# REQUEST
Replace "Where should I click to" with "Which spot should I click to" everywhere in the material below, leaving every other part of the lines unchanged.

## BEGIN INPUT FOR THIS TASK

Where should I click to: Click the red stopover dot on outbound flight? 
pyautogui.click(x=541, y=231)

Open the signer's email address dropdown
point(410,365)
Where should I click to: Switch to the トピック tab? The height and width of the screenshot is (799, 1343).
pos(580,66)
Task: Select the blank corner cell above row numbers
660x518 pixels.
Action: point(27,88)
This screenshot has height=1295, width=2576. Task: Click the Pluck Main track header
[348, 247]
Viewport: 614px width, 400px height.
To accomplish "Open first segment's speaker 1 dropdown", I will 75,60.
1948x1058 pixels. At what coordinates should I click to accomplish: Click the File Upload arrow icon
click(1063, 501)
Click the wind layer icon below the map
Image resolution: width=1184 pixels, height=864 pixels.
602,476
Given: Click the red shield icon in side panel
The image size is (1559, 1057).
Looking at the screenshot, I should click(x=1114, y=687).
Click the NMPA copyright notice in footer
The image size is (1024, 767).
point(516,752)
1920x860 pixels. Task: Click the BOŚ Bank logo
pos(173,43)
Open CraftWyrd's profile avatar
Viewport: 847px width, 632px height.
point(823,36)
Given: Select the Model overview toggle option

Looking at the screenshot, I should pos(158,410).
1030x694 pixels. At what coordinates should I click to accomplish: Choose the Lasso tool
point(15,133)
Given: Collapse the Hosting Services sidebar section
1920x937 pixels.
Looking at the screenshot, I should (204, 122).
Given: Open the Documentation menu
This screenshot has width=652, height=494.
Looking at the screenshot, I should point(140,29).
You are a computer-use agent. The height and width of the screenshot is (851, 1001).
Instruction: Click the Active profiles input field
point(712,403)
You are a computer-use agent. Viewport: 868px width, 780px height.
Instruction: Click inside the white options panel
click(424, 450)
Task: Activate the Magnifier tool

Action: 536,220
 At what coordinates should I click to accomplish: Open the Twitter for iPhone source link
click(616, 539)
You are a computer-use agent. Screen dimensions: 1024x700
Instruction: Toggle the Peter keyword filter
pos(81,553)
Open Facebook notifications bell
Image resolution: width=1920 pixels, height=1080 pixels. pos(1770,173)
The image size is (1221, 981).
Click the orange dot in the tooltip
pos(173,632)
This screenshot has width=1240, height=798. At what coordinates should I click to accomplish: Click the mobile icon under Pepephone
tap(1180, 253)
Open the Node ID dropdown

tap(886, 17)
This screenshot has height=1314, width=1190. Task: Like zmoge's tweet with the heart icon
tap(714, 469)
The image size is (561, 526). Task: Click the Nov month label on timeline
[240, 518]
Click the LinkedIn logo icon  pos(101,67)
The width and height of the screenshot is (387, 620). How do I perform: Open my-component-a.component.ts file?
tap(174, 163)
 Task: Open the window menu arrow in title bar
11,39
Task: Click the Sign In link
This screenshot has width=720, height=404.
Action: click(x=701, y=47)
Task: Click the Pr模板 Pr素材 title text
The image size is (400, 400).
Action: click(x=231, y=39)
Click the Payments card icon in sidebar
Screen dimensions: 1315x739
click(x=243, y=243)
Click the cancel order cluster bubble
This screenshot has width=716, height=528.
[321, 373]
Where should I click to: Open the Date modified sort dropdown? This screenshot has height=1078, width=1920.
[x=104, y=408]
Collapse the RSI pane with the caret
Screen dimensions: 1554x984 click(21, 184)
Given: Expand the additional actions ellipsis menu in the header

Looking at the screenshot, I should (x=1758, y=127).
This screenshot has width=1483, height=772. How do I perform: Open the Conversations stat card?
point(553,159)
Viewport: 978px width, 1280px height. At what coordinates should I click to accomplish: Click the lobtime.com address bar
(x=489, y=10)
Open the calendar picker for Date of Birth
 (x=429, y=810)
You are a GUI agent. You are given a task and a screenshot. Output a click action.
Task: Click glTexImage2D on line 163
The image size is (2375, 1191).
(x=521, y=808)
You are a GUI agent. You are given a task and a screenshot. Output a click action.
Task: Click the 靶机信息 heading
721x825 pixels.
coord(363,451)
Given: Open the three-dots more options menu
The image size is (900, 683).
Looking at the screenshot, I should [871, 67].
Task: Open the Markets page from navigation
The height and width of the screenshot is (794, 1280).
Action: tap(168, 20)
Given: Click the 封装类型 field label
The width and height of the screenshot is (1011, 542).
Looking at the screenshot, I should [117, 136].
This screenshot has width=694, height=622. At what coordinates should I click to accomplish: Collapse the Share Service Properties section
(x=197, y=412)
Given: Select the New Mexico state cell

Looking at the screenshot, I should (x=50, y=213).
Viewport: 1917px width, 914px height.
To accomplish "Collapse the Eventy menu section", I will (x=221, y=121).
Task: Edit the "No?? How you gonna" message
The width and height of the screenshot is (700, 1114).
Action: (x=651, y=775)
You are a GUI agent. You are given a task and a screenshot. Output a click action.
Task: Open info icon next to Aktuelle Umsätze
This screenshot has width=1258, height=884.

## END INPUT FOR THIS TASK

# RESULT BELOW
Which spot should I click to: Click the red stopover dot on outbound flight? 
pyautogui.click(x=541, y=231)

Open the signer's email address dropdown
point(410,365)
Which spot should I click to: Switch to the トピック tab? The height and width of the screenshot is (799, 1343).
pos(580,66)
Task: Select the blank corner cell above row numbers
660x518 pixels.
Action: point(27,88)
This screenshot has height=1295, width=2576. Task: Click the Pluck Main track header
[348, 247]
Viewport: 614px width, 400px height.
To accomplish "Open first segment's speaker 1 dropdown", I will 75,60.
1948x1058 pixels. At what coordinates should I click to accomplish: Click the File Upload arrow icon
click(1063, 501)
Click the wind layer icon below the map
Image resolution: width=1184 pixels, height=864 pixels.
602,476
Given: Click the red shield icon in side panel
The image size is (1559, 1057).
Looking at the screenshot, I should click(x=1114, y=687).
Click the NMPA copyright notice in footer
The image size is (1024, 767).
point(516,752)
1920x860 pixels. Task: Click the BOŚ Bank logo
pos(173,43)
Open CraftWyrd's profile avatar
Viewport: 847px width, 632px height.
point(823,36)
Given: Select the Model overview toggle option

Looking at the screenshot, I should pos(158,410).
1030x694 pixels. At what coordinates should I click to accomplish: Choose the Lasso tool
point(15,133)
Given: Collapse the Hosting Services sidebar section
1920x937 pixels.
Looking at the screenshot, I should (204, 122).
Given: Open the Documentation menu
This screenshot has width=652, height=494.
Looking at the screenshot, I should point(140,29).
You are a computer-use agent. The height and width of the screenshot is (851, 1001).
Instruction: Click the Active profiles input field
point(712,403)
You are a computer-use agent. Viewport: 868px width, 780px height.
Instruction: Click inside the white options panel
click(424, 450)
Task: Activate the Magnifier tool

Action: 536,220
 At what coordinates should I click to accomplish: Open the Twitter for iPhone source link
click(616, 539)
You are a computer-use agent. Screen dimensions: 1024x700
Instruction: Toggle the Peter keyword filter
pos(81,553)
Open Facebook notifications bell
Image resolution: width=1920 pixels, height=1080 pixels. pos(1770,173)
The image size is (1221, 981).
Click the orange dot in the tooltip
pos(173,632)
This screenshot has width=1240, height=798. At what coordinates should I click to accomplish: Click the mobile icon under Pepephone
tap(1180, 253)
Open the Node ID dropdown

tap(886, 17)
This screenshot has height=1314, width=1190. Task: Like zmoge's tweet with the heart icon
tap(714, 469)
The image size is (561, 526). Task: Click the Nov month label on timeline
[240, 518]
Click the LinkedIn logo icon  pos(101,67)
The width and height of the screenshot is (387, 620). How do I perform: Open my-component-a.component.ts file?
tap(174, 163)
 Task: Open the window menu arrow in title bar
11,39
Task: Click the Sign In link
This screenshot has width=720, height=404.
Action: click(x=701, y=47)
Task: Click the Pr模板 Pr素材 title text
The image size is (400, 400).
Action: click(x=231, y=39)
Click the Payments card icon in sidebar
Screen dimensions: 1315x739
click(x=243, y=243)
Click the cancel order cluster bubble
This screenshot has width=716, height=528.
[321, 373]
Which spot should I click to: Open the Date modified sort dropdown? This screenshot has height=1078, width=1920.
[x=104, y=408]
Collapse the RSI pane with the caret
Screen dimensions: 1554x984 click(21, 184)
Given: Expand the additional actions ellipsis menu in the header

Looking at the screenshot, I should (x=1758, y=127).
This screenshot has width=1483, height=772. How do I perform: Open the Conversations stat card?
point(553,159)
Viewport: 978px width, 1280px height. At what coordinates should I click to accomplish: Click the lobtime.com address bar
(x=489, y=10)
Open the calendar picker for Date of Birth
 (x=429, y=810)
You are a GUI agent. You are given a task and a screenshot. Output a click action.
Task: Click glTexImage2D on line 163
The image size is (2375, 1191).
(x=521, y=808)
You are a GUI agent. You are given a task and a screenshot. Output a click action.
Task: Click the 靶机信息 heading
721x825 pixels.
coord(363,451)
Given: Open the three-dots more options menu
The image size is (900, 683).
Looking at the screenshot, I should [871, 67].
Task: Open the Markets page from navigation
The height and width of the screenshot is (794, 1280).
Action: tap(168, 20)
Given: Click the 封装类型 field label
The width and height of the screenshot is (1011, 542).
Looking at the screenshot, I should [117, 136].
This screenshot has width=694, height=622. At what coordinates should I click to accomplish: Collapse the Share Service Properties section
(x=197, y=412)
Given: Select the New Mexico state cell

Looking at the screenshot, I should (x=50, y=213).
Viewport: 1917px width, 914px height.
To accomplish "Collapse the Eventy menu section", I will (x=221, y=121).
Task: Edit the "No?? How you gonna" message
The width and height of the screenshot is (700, 1114).
Action: (x=651, y=775)
You are a GUI agent. You are given a task and a screenshot. Output a click action.
Task: Open info icon next to Aktuelle Umsätze
This screenshot has width=1258, height=884.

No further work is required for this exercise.